The neural network model is used to build the chatbot. The first layer of the model is the input layer with input of length equal to the maximum length (maximum length of padded sequence). The second layer an embedding layer. For the embedding layer, the vocabulary size is the input dimension and the number of unique labelled responses is the output dimension. The next layer transforms the two-dimensional data into a single dimensional vector. The next three layers are the dense layers. The activation function for the hidden neural network layer is ‘ReLu’ and the ‘Softmax’ for the last layer is appropriate for multi-class classification. Adam optimiser is used to reduce the difference between predicted and actual output. Due to multi-class classification and integer coding of the labelled responses, sparse categorical cross-entropy is used as the loss function.

The model performance is evaluated by adding a validation set which is 10% of the train data.

Bringing all together and creating a chatbot system

If the user input is not discernible, the chatbot responds:

Sorry. I did not understand. Could you please rephrase?

The user input is processed and transformed into sentence vector. The input processing includes conversion into lower case, removal of punctuation marks and redundant words, lemmatisation, conversion of text to sequence vector followed by padding. The sentence vector is passed through the neural network. The output of the neural network is a vector of probabilities of length 8. The index with the maximum probability is selected and decoded into the corresponding tag/intent. The chosen tag has a range of pre-determined responses out of which the chatbot can select any one to address the user query.

In case, the chatbot fails to generate a response, the chat bot responds:

Sorry, I could not find a suitable response.

A confidence threshold can be added to boost the model’s performance and ensure that the chatbot’s response is in tune with the expected answer of a customer query. For instance, a threshold of 40% will select a neural network output only when the maximum probability of a labelled response is more than 0.4. In case the threshold falls below 0.4, the chatbot responds:

Sorry. Could not understand. Please rephrase.

Testing the chat bot:

To test the chat bot dynamicity, the model can be tested for a new user input not found in the train data.

Condition: Inclusion and exclusion of Stop Words

The inclusion and exclusion of stop words influences the model’s performance. It was observed that the inclusion of stop words adds many words to sequence vectors. More the number of words in a sentence, more intensive is the model training. The trained model is fitted on the exact pattern and sequence of words, thereby resulting in model overfitting. A slight deviation in a customer query from the fixed sentences of train data generates incorrect responses.

Brief: Can you continue the chatbot-building text from its last sentence onward? You won't need the material for this work.

Data extract:
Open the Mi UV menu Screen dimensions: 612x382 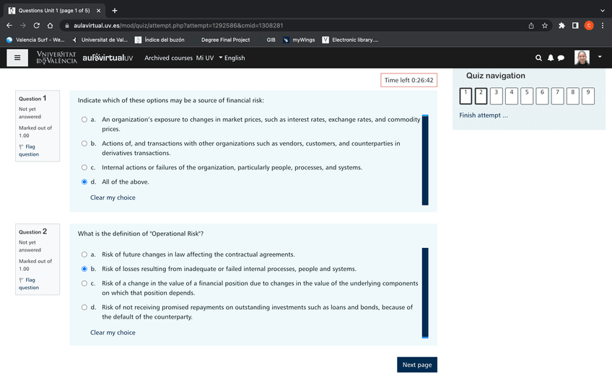click(204, 58)
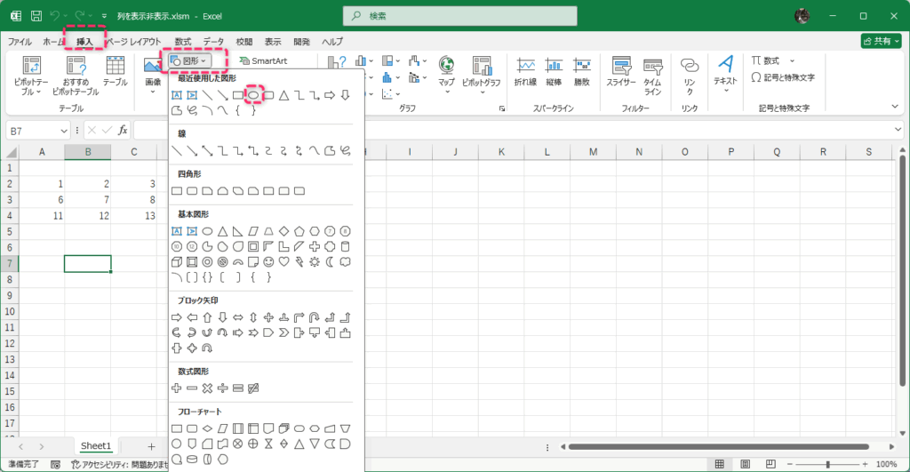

Response below:
The Chatbot performance is influenced by the number of redundant words in user query. The exclusion of stop words removes many commonly used words and shrinks the query size to few important and infrequent words specific to the user intent. Consequently, the key words of a user input obtain higher weight and are retained in the final sentence. The important terms constitute the final dictionary and are used to encode each unique word of the input corpus (all possible user queries) into integer labels. An advantage of stop words exclusion is that it makes the chat bot more dynamic in handling similar user queries structured in different ways or any user query not present in the train data.

Chat bot performance: Inclusion of stop words

An example of chat bot response due to inclusion of stop words and model overfitting is shown below:

Chat bot performance: Exclusion of stop words

Limitations of this chatbot model

A simple chat bot uses existing vocabulary to identify the type of user query. If a key word in a new user query is expressed through its synonyms or identical words conveying similar meanings, the chatbot cannot identify the user intent and may ask the user to rephrase the query. This can repeat unless the user query contains one of the existing dictionary terms.  This implies that the chat bot can give accurate response as long as the key words are from the existing dictionary of words. The limitation can be overcome by data augmentation that increases the size of the trained data from the existing corpus of words.